DATA LISTING
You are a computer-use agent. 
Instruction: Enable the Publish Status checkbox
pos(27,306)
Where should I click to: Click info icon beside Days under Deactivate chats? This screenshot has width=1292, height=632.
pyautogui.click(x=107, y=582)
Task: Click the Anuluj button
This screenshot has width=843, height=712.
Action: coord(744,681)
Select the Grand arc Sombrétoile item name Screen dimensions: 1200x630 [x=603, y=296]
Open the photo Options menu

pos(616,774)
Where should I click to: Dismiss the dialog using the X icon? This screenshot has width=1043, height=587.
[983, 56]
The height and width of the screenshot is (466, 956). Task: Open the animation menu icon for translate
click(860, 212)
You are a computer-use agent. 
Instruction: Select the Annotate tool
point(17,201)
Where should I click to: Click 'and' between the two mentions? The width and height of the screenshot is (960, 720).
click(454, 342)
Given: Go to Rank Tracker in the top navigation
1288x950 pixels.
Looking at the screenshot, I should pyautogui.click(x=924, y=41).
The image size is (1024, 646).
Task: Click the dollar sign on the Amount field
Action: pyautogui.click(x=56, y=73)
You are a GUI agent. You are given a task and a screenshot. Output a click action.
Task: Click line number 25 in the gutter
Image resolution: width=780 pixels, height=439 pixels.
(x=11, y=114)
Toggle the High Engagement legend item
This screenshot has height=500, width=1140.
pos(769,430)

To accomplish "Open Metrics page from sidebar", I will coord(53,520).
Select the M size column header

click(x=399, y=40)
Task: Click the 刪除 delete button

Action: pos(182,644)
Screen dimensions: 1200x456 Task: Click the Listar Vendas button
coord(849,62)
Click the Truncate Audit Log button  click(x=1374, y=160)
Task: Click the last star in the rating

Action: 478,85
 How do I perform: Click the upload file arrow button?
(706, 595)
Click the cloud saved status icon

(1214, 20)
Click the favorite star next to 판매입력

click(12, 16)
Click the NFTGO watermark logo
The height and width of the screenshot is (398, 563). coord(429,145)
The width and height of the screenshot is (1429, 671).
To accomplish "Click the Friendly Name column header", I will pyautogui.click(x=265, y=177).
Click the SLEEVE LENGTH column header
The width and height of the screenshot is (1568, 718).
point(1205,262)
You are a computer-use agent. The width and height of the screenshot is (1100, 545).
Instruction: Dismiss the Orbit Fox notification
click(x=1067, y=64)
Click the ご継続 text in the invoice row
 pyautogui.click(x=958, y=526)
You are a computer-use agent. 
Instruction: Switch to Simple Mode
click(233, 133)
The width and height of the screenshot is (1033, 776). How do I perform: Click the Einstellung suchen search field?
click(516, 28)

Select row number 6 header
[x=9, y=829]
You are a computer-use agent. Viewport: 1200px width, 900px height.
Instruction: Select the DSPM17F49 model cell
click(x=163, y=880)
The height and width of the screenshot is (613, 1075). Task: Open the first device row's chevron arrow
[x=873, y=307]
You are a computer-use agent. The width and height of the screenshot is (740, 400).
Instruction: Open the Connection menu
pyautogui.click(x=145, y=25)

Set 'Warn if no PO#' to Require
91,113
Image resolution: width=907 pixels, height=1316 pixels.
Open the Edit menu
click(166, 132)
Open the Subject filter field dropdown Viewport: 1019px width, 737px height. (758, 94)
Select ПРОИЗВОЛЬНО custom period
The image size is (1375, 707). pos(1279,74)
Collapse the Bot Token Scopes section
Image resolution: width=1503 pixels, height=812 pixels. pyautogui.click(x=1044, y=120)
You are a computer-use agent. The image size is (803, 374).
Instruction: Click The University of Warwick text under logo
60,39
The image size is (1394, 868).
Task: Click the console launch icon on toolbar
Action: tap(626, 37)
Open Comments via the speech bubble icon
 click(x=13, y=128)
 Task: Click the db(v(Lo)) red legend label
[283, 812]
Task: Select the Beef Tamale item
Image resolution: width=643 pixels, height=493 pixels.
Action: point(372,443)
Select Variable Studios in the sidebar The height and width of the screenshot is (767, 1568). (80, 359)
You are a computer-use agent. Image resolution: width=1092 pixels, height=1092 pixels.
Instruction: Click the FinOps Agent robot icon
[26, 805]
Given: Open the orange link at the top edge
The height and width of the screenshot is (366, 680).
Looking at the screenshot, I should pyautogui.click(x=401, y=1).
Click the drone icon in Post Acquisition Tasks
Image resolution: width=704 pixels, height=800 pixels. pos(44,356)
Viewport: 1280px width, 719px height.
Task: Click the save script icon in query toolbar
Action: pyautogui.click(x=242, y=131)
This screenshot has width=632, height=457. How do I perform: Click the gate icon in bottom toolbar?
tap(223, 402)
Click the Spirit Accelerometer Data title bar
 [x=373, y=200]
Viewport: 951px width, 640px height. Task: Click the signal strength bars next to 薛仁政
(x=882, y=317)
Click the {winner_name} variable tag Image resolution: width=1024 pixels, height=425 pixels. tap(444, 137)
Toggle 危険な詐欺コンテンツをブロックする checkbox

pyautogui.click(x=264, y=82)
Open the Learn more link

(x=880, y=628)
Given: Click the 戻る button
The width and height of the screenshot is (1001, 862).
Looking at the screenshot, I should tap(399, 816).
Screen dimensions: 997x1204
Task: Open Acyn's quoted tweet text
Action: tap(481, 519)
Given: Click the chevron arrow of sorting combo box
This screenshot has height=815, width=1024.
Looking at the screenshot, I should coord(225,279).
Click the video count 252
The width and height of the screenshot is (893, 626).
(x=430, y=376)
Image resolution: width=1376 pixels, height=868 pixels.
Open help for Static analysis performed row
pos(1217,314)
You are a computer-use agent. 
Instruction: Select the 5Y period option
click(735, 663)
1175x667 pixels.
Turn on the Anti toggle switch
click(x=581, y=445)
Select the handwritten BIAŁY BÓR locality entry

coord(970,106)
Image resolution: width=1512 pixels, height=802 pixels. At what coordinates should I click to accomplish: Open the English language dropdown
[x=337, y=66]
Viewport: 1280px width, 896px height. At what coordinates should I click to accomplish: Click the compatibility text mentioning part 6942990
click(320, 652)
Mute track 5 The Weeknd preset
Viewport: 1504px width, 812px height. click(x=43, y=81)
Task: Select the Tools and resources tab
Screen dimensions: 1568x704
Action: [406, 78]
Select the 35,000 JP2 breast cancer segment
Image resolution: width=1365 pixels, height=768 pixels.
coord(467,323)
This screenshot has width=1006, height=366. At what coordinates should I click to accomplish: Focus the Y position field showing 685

HOW TO COMPLETE THIS TASK
Copy all lines from the material that hold "sidebar".

EXERCISE SOLUTION
To accomplish "Open Metrics page from sidebar", I will coord(53,520).
Select Variable Studios in the sidebar The height and width of the screenshot is (767, 1568). (80, 359)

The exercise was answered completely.